# Problem
Reproduce verbatim the lines of the records beginning with the line that contains "I want to click on button-separator, so" and ending with the line that contains "center [394, 508].", both included.

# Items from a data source
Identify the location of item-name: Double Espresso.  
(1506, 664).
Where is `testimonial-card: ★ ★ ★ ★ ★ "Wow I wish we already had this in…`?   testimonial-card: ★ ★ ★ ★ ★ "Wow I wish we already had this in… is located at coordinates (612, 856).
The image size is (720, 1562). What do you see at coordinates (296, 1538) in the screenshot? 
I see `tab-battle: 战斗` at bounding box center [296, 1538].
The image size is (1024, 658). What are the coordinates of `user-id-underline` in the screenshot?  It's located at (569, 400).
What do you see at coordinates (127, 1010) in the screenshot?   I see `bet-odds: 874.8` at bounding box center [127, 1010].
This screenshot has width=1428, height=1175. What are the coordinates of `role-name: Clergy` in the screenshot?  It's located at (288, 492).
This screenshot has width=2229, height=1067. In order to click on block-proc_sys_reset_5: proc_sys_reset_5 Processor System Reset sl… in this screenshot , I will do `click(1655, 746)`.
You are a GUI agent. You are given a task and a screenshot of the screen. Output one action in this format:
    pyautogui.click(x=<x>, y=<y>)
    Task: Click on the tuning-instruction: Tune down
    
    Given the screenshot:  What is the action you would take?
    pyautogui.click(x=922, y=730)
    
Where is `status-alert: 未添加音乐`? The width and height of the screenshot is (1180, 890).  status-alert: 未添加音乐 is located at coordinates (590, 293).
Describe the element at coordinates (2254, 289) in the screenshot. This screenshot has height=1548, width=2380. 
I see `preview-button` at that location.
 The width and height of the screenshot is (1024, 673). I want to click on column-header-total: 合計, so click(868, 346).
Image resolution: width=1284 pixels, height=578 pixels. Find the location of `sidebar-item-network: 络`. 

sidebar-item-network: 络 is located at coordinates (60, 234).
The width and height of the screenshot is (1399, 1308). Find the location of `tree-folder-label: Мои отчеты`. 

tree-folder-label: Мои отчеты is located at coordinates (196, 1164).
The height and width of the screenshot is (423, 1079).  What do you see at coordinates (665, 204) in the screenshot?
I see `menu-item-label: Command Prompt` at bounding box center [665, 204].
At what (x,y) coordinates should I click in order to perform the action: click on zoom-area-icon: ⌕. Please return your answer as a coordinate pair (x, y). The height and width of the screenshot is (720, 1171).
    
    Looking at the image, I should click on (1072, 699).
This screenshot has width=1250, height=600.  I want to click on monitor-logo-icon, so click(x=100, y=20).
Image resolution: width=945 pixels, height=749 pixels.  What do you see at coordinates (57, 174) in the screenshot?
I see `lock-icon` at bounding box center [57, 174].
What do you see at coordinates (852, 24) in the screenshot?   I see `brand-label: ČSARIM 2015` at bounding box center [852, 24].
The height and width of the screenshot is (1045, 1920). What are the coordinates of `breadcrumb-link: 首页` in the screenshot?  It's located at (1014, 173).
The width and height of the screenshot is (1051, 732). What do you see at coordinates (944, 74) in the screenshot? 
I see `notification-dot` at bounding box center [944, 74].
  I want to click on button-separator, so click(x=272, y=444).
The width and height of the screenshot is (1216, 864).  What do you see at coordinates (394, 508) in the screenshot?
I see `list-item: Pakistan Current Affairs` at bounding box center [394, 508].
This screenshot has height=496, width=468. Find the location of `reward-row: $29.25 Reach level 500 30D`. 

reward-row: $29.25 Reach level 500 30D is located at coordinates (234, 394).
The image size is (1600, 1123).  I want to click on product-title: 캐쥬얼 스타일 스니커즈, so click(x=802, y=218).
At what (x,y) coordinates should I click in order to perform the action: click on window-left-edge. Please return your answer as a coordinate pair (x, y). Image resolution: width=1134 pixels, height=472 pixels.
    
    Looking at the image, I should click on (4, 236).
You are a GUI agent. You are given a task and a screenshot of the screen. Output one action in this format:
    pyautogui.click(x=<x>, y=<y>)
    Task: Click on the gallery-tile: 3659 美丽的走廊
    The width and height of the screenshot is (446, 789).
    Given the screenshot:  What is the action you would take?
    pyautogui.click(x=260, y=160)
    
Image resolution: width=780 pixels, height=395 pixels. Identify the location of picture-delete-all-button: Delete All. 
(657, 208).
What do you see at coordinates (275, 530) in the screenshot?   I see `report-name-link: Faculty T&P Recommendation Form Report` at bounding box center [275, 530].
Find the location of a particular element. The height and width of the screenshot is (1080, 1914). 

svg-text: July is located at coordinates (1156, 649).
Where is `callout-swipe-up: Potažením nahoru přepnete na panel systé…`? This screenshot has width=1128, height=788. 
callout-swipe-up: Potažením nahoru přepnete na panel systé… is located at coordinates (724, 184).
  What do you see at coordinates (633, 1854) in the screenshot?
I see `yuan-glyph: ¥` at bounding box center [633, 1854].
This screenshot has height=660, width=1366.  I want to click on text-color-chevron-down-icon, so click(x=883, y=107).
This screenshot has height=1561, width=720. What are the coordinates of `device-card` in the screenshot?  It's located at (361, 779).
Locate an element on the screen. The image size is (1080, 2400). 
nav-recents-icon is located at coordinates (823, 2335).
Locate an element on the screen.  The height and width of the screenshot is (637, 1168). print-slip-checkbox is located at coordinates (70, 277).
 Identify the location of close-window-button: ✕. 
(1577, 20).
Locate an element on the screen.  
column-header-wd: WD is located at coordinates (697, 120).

# Expected answer
  I want to click on button-separator, so click(x=272, y=444).
The width and height of the screenshot is (1216, 864).  What do you see at coordinates (394, 508) in the screenshot?
I see `list-item: Pakistan Current Affairs` at bounding box center [394, 508].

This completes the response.